Nous n’avons pas aimé :

– Que le couloir droit Lensois ait montré ses limites face à cette peste de Barcola. Aguilar et Gradit, bien qu’auteurs de prestations cohérentes, n’ont pas assez de carburant dans le moteur pour rivaliser avec des attaquants rapides.
– Nous dire que l’efficacité offensive n’était pas encore pour demain.
– Qu’Odsonne Édouard prenne un carton jaune après seulement trois minutes de jeu, pour une faute sur Khvicha Kvaratskhelia.
– La perte de balle mortelle de Morgan Guilavogui, qui offre aux parisiens l’occasion du premier but.
– La prestation globale de Morgan Guilavogui sur le côté gauche, joueur plus intéressant en position axiale.

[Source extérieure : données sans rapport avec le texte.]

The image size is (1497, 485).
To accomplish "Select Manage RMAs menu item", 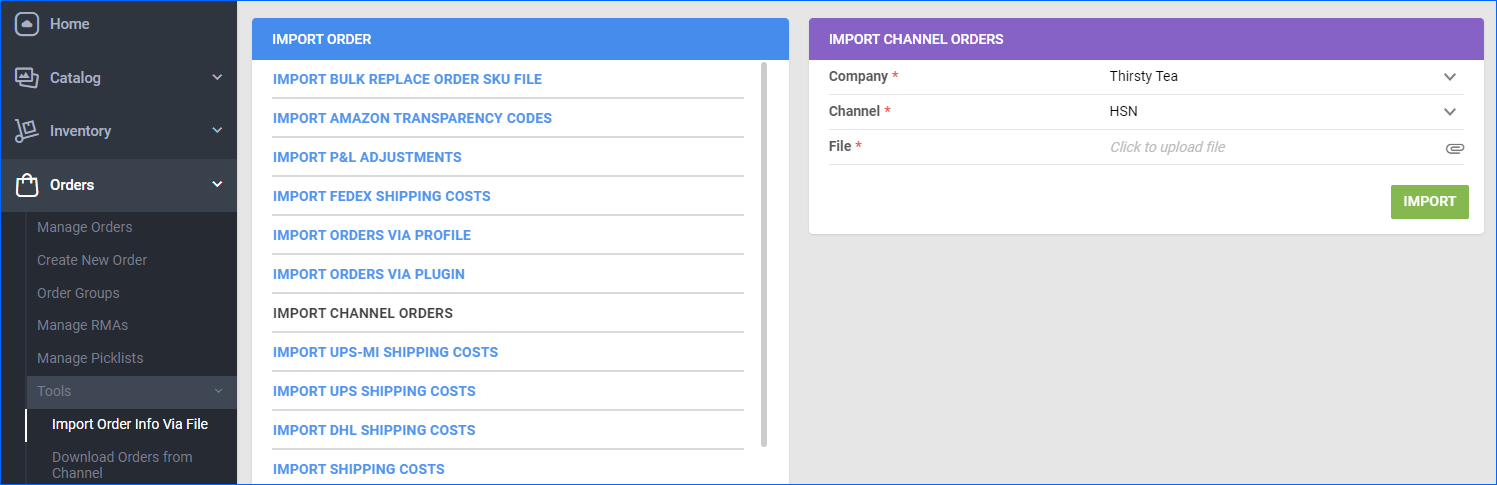I will pos(82,325).
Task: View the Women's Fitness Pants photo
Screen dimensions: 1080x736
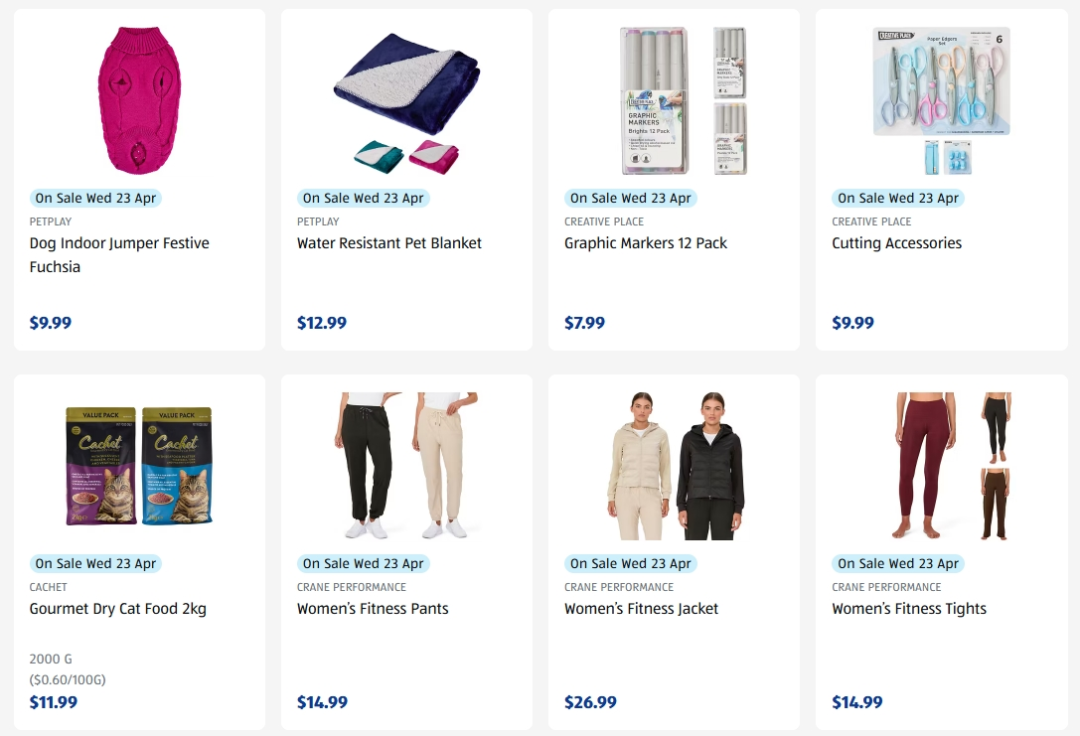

– La prestation d’ensemble d’Odsonne Édouard, pas encore prêt,  qui a manqué de promptitude et de justesse technique devant le but.
– Que le corps arbitral ne se soit pas penché plus sérieusement sur la faute de Lucas Hernandez sur Florian Thauvin en pleine surface parisienne.
– La gestion chaotique de l’encadrement des supporters lensois qui a eu pour résultat que bon nombre d’entre eux n’ont pas pu ou n’ont plus voulu entrer dans le parcage.